What's new since v0.1.39
Chatbot
- Conversation picker — chats now live in per-conversation directories with rename support and last-activity ordering, so you can keep multiple threads side by side.
- Less-resistant persona — questions "about the user" trigger a fresh lookup instead of being deflected; LOOKUP is the default when the answer isn't already in-context.

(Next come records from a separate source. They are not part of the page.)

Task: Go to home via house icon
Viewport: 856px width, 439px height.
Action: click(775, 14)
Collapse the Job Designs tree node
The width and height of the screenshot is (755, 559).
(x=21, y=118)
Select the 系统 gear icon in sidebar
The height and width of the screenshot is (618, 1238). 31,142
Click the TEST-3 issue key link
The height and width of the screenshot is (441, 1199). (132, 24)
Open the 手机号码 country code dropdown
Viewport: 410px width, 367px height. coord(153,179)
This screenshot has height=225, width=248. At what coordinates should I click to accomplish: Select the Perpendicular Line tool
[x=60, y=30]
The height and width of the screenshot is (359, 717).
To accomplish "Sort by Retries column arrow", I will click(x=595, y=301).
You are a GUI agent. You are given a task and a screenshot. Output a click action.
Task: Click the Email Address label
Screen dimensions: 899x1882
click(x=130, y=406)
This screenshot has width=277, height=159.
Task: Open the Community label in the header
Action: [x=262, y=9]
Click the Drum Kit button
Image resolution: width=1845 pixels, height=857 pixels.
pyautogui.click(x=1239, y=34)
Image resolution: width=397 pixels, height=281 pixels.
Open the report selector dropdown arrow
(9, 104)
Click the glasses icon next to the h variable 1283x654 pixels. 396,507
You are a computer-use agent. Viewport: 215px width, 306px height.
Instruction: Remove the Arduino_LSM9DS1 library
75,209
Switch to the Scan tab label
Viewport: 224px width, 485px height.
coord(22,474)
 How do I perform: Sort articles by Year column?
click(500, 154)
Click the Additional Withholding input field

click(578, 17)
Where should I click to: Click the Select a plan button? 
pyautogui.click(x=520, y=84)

- Reasoning toggle now wired through — the chatbot's reasoning switch actually controls inference (it didn't before); the dead rerank toggle was removed.
- Per-message copy button — each message has its own copy action, and each resources block is labeled with the source it came from.
- Citations pinned to the run — a chat message's citations always reference the run that produced them, even after later runs change the underlying data.
- Citation parity across hops — clicking a citation highlights the entity (with fade) on any hop, and highlights the whole chunk in the source view; chunker tuned to 512/64.
RAG
- Fail-closed retriever — chunkless and resumed runs no longer silently retrieve zero chunks; the retriever now fails loudly instead of returning empty.
Reliability
- Startup "Attestation Failed" fixed — an intermittent sigstore TUF symlink race on first launch is serialized away.
Trust chain
- Attestation call sites consolidated — verification now happens at exactly three sanctioned points in the inference path; scattered ad-hoc checks were removed.
Identifiers
- Stable 4-letter IDs — run IDs are now stable across restarts, and the same scheme was extended to chats so threads have durable IDs too.